Santiago Abascal, líder de Vox, lo resume así: “España fue potencia de primer nivel en el plano internacional antes del descubrimiento de América. Llevó la civilización a todos los rincones del continente y formó un inmenso patrimonio cultural y humanístico compartido, denominado hispanidad”. Para Vox, el concepto de hispanidad y el imperio español son ejes centrales de su identidad. Hay una nostalgia inspirada en el franquismo, su retórica es belicosa, su postura es combativa hacia las minorías, su rechazo es tajante al feminismo, así como la exaltación militarista de la identidad nacional.

Vox, por conducto de su Fundación Disenso, introdujo el término “Iberósfera”, que se transformó en una bandera ideológica para consolidar una alianza internacional de líderes y partidos de derecha y derecha radical tanto en España como en América Latina, cuya misión era combatir el comunismo y los gobiernos progresistas de la región agrupados por el Foro de Sao Paulo o el Grupo de Puebla. Tiene un enfoque geopolítico e ideológico fuertemente centrado en el eje Atlántico. Es un concepto que abarca lo lingüístico e incorpora a todas las regiones que hablan español y portugués en el mundo, agregando también tangencialmente a países de África como Angola, Guinea Ecuatorial y países de Asia como Filipinas.

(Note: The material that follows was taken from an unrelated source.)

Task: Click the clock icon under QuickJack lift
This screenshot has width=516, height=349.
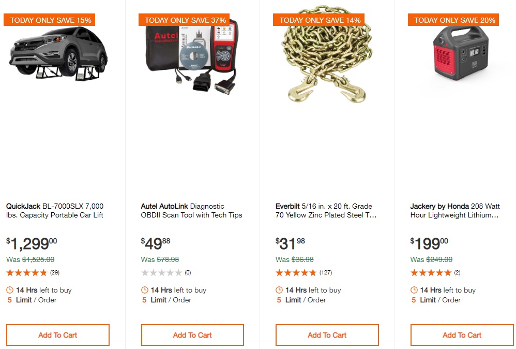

Vox está emparentado política e ideológicamente con el Yunque mexicano. Los orígenes del partido español fueron promovidos por los yunquistas. Ahora Vox y sus organizaciones cívicas financian y capacitan a más de 60 organizaciones afines en todo el mundo. Esto se desprende de los más de 200 mil documentos exhibidos por Wikileaks. Los conceptos hispanismo étnico o etnicismo hispanista están sustanciados también en la Carta de Madrid en 2020, un intento neocolonialista de cómo concebir Latinoamérica.

El afán conquistador perdura en la ultraderecha española y también en el Yunque mexicano, heredero directo de los cristeros. Para el hispanismo étnico la historia gravita, porque ha fructificado ricas configuraciones culturales que los españoles derechistas creen suyas. El pasado compartido sedimenta y se torna sustrato que pasa por lo religioso. Mientras los latinoamericanos festejamos la Independencia, los yunquistas y sus primos hermanos españoles neofranquistas deploran la conmemoración.

La confrontación entre la 4T y la ultraderecha española tiene antecedentes. En marzo de 2019, AMLO envió cartas individuales al rey Felipe VI de España y al papa Francisco. El objetivo de las misivas era que ambas instituciones pidieran perdón a los pueblos originarios por los abusos, matanzas y violaciones a los derechos humanos cometidos durante la conquista y la época colonial. Gran parte de la clase política y de los medios conservadores calificaron la exigencia de “afrenta”, y “ofensa intolerable”. Más que mirar el pasado habría que pensar en el futuro, dijeron. La misiva de AMLO atizaba las entrañas hispanofílicas de la ultraderecha.

El meollo de la discusión no es conceptual, es ideológica, política y teológica. El avance la ultraderecha en España y en el mundo incita al PAN a mostar a una tendencia cada vez más inclinada a la derecha radical. ¿Asistiremos a un PAN pro franquista y cercano al Yunque? Y dónde queda la postura estadunidense que ha revitalizado la Doctrina Monroe, que dicta que América es para los americanos. Desde la derecha mexicana se vienen tiempos de redefinición llamativos.